**Problem details**
From the material below, pull each line containing the string "will".

_ _ _ _ _ _ _

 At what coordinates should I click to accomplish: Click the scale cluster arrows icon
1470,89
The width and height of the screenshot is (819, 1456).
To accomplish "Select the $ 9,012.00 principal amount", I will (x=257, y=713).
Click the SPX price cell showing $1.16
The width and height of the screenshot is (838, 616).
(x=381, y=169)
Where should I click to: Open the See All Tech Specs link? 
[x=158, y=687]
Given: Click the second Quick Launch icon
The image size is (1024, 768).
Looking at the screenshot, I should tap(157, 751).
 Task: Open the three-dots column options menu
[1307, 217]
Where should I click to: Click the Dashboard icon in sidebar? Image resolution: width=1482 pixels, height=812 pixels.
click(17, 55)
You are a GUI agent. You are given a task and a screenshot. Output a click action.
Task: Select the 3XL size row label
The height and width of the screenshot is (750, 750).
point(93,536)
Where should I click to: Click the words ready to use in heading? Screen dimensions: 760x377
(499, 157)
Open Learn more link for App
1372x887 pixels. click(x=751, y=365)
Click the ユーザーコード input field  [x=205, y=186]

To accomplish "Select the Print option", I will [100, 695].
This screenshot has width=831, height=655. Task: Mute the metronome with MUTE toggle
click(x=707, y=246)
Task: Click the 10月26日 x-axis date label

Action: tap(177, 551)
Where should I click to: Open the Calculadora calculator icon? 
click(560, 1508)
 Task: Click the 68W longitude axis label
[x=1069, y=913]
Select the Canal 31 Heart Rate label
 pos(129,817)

_ _ _ _ _ _ _

**Response box**
To accomplish "Select the $ 9,012.00 principal amount", I will (x=257, y=713).
To accomplish "Select the Print option", I will [100, 695].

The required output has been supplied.